Arbeitsauftrag A ->
Gib den folgenden Auszug aus der Buchrezension vollständig und unverändert wieder.

Bei der Beschreibung von Massagen - uA. auch der erotischen Massagen hatte ich das Gefühl kein Sachbuch mehr zu lesen, sondern eine Verkaufsbroschüre, die auf Einzelgeschichten basiert. Auch die Geschichte von Maria und Noah klang sehr unglaubwürdig in diesem Teil. Hinzu kommt der Bericht von der Erotikmasseurin, der zu einseitig und subjektiv war. Ich habe nicht ganz verstanden, was die Geschichte dem Leser verdeutlichen sollte.

Der letzte Teil klang vielversprechende und sollte dir Rolle der Berührung in verschiedenen Religionen und Kulturen erläutern. Dies ist jedoch mMn nur mangelhaft gelungen.

Zu bearbeitende Daten ->
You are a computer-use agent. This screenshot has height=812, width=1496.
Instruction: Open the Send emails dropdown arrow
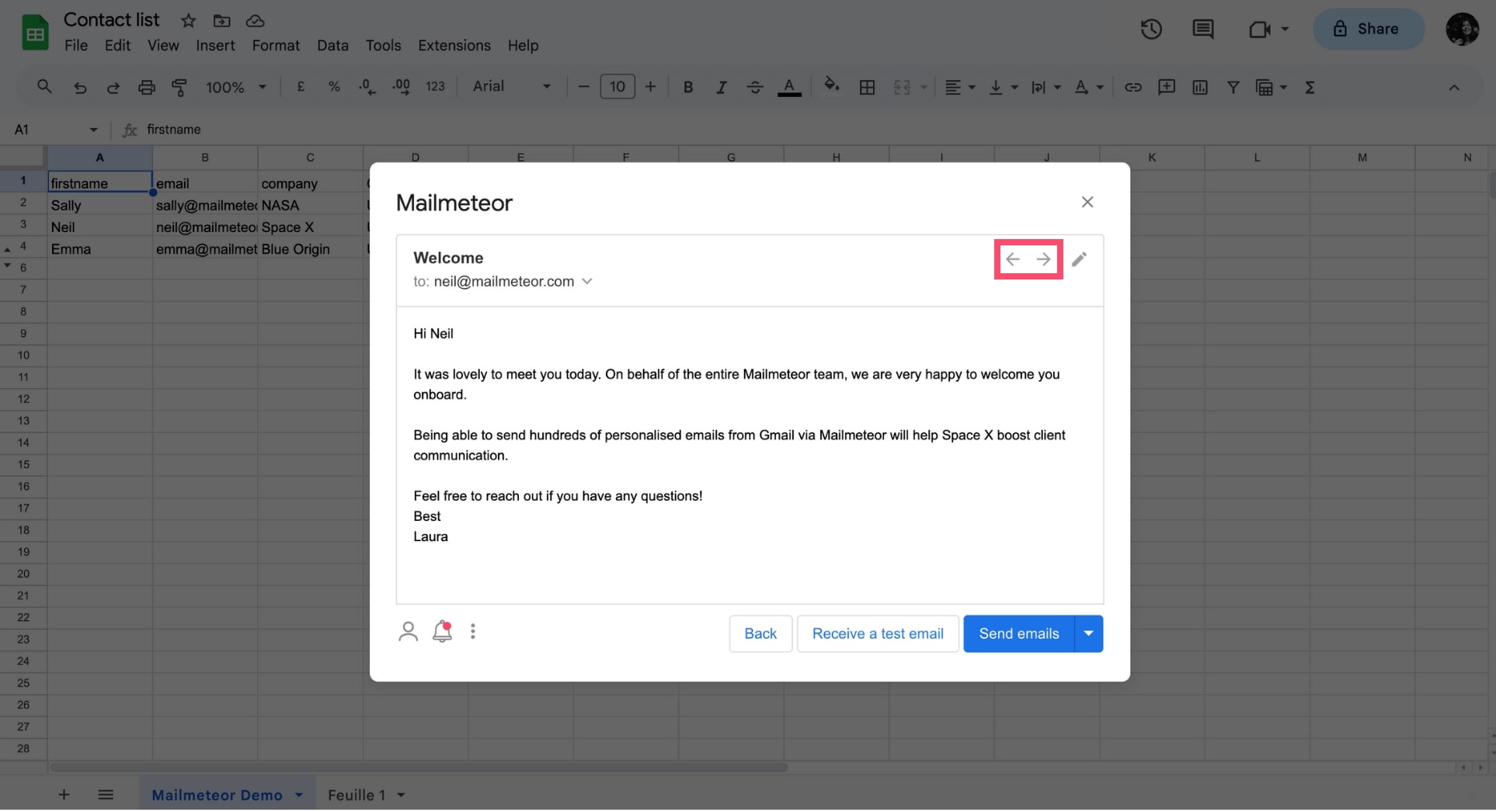point(1088,634)
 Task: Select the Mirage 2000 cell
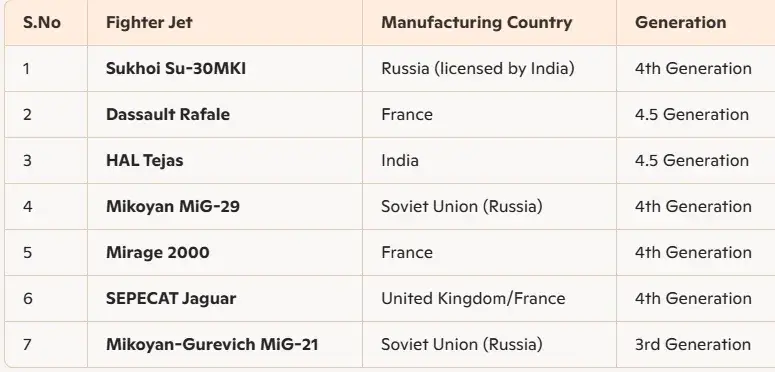[x=225, y=252]
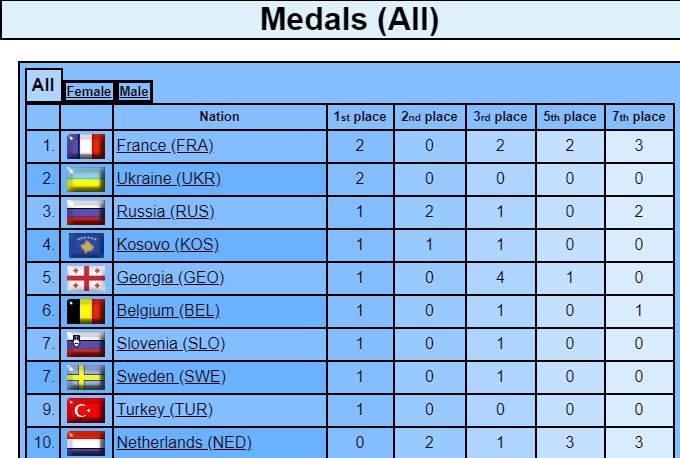
Task: Click the Netherlands flag icon
Action: point(86,443)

Arbeitsauftrag B ->
Gib die gesamte Auflistung oben erneut aus und ersetze dabei „screenshot“ überall durch „screen capture“, ohne sonst etwas zu ändern. Die Bilder gehören nicht in die Antwort.

Schriftliche Antwort A ->
Bei der Beschreibung von Massagen - uA. auch der erotischen Massagen hatte ich das Gefühl kein Sachbuch mehr zu lesen, sondern eine Verkaufsbroschüre, die auf Einzelgeschichten basiert. Auch die Geschichte von Maria und Noah klang sehr unglaubwürdig in diesem Teil. Hinzu kommt der Bericht von der Erotikmasseurin, der zu einseitig und subjektiv war. Ich habe nicht ganz verstanden, was die Geschichte dem Leser verdeutlichen sollte.

Der letzte Teil klang vielversprechende und sollte dir Rolle der Berührung in verschiedenen Religionen und Kulturen erläutern. Dies ist jedoch mMn nur mangelhaft gelungen.

Schriftliche Antwort B ->
You are a computer-use agent. This screen capture has height=812, width=1496.
Instruction: Open the Send emails dropdown arrow
point(1088,634)
 Task: Select the Mirage 2000 cell
[x=225, y=252]
Task: Click the Netherlands flag icon
Action: point(86,443)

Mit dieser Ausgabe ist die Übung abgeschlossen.